[Pls also fwd this msg as appropriate as last message. -u]
Addendum:
* Time. Need to store versions of files. One of the things that
distributed information systems increases is stability, and where
there is stability, you need referential integrity, and some things
refer to time-dependent objects. Caching time is good. For
instance, if USENET is gatewayed into the system, and someone posts
a response to a message, the message being responded to would be
available.
* Topography, and topography adaptability.
I first assumed that you guys already do network discovery.
However, the network layer can just be another gateway with
qualities of being a transit type, or a more elaborate general
object type with a number of networking transit qualities.

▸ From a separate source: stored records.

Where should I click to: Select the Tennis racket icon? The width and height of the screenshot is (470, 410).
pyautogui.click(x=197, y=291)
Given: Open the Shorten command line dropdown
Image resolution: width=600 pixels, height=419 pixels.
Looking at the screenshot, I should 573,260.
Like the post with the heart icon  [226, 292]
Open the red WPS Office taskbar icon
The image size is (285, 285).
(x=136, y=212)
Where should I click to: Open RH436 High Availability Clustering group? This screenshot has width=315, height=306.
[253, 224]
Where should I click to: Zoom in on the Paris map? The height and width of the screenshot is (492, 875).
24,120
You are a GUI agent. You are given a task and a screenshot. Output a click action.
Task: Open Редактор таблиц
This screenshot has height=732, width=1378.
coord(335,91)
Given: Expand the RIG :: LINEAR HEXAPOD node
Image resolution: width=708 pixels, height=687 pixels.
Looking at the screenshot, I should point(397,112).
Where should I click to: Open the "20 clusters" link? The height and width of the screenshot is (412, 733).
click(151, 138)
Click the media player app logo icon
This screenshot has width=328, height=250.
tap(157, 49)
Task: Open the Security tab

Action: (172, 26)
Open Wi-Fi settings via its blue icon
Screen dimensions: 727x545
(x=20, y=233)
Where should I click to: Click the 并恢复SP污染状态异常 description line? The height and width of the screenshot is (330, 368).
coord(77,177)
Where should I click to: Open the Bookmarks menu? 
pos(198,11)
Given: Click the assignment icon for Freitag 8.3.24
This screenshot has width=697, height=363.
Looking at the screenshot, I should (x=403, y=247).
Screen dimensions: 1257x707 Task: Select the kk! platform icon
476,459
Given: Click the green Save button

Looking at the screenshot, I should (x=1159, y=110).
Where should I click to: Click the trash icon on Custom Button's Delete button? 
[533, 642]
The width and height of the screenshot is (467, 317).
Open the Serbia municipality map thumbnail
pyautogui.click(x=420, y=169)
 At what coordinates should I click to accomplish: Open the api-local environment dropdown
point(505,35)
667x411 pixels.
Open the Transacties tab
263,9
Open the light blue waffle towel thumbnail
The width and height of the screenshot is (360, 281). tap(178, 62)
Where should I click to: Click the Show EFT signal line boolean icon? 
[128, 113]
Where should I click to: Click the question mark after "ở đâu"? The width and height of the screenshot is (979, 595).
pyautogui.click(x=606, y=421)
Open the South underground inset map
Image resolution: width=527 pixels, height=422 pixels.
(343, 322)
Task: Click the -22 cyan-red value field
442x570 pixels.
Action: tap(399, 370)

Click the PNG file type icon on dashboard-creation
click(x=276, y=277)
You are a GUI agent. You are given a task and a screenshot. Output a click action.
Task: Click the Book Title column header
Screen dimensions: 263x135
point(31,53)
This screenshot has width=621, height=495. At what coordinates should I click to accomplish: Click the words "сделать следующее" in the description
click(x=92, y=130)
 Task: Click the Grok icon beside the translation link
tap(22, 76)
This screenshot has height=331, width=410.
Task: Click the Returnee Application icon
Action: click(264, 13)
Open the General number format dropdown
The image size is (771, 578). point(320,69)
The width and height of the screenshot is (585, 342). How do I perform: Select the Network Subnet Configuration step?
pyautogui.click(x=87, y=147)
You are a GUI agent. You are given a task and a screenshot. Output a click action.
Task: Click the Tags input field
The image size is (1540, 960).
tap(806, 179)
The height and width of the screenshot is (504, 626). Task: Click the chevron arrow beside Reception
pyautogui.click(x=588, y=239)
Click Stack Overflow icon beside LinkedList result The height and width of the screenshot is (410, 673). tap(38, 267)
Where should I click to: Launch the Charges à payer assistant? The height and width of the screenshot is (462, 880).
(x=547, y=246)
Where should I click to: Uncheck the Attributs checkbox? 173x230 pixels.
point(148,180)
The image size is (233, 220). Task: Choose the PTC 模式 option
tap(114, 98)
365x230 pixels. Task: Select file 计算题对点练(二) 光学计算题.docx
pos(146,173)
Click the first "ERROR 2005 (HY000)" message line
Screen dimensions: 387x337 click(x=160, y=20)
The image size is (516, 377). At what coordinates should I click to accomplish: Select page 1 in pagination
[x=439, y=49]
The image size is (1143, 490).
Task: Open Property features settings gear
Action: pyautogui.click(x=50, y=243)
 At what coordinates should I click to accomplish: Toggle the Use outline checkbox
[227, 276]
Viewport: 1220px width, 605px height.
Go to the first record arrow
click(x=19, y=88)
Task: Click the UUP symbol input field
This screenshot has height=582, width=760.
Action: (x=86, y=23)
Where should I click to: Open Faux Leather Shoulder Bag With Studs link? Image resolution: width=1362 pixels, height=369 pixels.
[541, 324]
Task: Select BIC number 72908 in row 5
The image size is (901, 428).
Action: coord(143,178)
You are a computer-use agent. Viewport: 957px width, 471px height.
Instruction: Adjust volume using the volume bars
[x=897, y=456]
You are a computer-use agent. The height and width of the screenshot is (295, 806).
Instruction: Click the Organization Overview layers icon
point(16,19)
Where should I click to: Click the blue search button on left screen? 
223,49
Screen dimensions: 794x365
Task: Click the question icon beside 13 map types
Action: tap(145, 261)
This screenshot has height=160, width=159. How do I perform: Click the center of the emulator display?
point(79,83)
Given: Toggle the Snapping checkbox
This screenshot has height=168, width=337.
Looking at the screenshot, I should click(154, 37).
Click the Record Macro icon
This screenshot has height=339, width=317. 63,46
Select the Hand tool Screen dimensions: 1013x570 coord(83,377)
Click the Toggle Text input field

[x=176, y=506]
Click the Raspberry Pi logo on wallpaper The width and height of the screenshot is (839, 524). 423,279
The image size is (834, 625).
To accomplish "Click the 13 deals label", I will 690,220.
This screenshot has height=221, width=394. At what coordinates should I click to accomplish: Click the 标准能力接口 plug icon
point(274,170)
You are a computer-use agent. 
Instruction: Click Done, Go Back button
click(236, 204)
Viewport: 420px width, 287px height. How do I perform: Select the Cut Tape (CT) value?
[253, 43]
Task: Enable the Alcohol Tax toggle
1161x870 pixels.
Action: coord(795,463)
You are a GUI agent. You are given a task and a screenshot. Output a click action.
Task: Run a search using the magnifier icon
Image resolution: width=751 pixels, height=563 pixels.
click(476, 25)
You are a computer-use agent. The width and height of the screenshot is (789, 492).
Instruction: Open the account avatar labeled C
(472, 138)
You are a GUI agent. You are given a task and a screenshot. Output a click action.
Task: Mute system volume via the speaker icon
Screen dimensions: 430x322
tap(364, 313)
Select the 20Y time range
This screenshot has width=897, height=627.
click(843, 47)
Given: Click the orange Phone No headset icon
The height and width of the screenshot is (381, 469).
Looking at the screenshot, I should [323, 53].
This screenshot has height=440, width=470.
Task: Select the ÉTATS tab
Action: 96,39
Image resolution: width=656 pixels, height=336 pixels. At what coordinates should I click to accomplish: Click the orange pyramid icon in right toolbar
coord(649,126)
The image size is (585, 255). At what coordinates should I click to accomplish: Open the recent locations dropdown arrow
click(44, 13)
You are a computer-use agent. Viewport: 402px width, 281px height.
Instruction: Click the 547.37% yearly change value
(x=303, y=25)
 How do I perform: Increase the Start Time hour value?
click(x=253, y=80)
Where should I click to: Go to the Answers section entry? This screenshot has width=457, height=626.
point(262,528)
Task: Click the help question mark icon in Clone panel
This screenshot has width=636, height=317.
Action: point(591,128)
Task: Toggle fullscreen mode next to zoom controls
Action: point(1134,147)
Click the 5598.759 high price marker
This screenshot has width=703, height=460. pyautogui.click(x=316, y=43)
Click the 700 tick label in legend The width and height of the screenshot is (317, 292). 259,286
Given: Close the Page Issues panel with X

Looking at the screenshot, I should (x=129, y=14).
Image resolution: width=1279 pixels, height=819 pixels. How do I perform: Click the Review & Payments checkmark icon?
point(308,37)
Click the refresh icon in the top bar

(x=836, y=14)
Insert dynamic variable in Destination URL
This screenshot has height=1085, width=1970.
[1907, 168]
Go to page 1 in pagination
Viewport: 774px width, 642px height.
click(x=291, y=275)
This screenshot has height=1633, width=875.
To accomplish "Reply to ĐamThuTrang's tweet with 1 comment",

Distributing information ought to be possible via multiple hops that
may cross many different network bases, such as non-IP networks or
seperate IP networks (such as gateways automatically created by the
multiple computers between a public IPv6 network, a seperate public
IPv6 network, another IPv4 network, and some other non-IP network).
This would require some sort of referentially integrity, possibly by
some sort of subnetwork identification.
The program can figure out to go through one network to get to
another, and if it knows how some protocols are layered, it could do
some typs of tunneling. For instance, if you are behind a mobile
phone, you can use one of the limited phone browers and tunnel via
that to get to a server which would be connected to the rest of the
distributed network. Also, tunneling communications inside of an
HTTP protocol would work to get around firewalls that stop illicit
activity on other ports indiscriminantly.
* Reference. Adding a reference from one object to another can allow
someone to effect a type of post. The distributed system would be
best to maintain a bidirectional link and good ways to find the
second half of links which may exist but haven't yet been updated on
both sides, so that "posting" may be reliably conducted. USENET's
distribution method can be mixed with WWW's lookup mechanisms
conceptually, but done instead without any extra programming by
simply using the inate abilities of a distributed index and storage
system as you have or would improve to have.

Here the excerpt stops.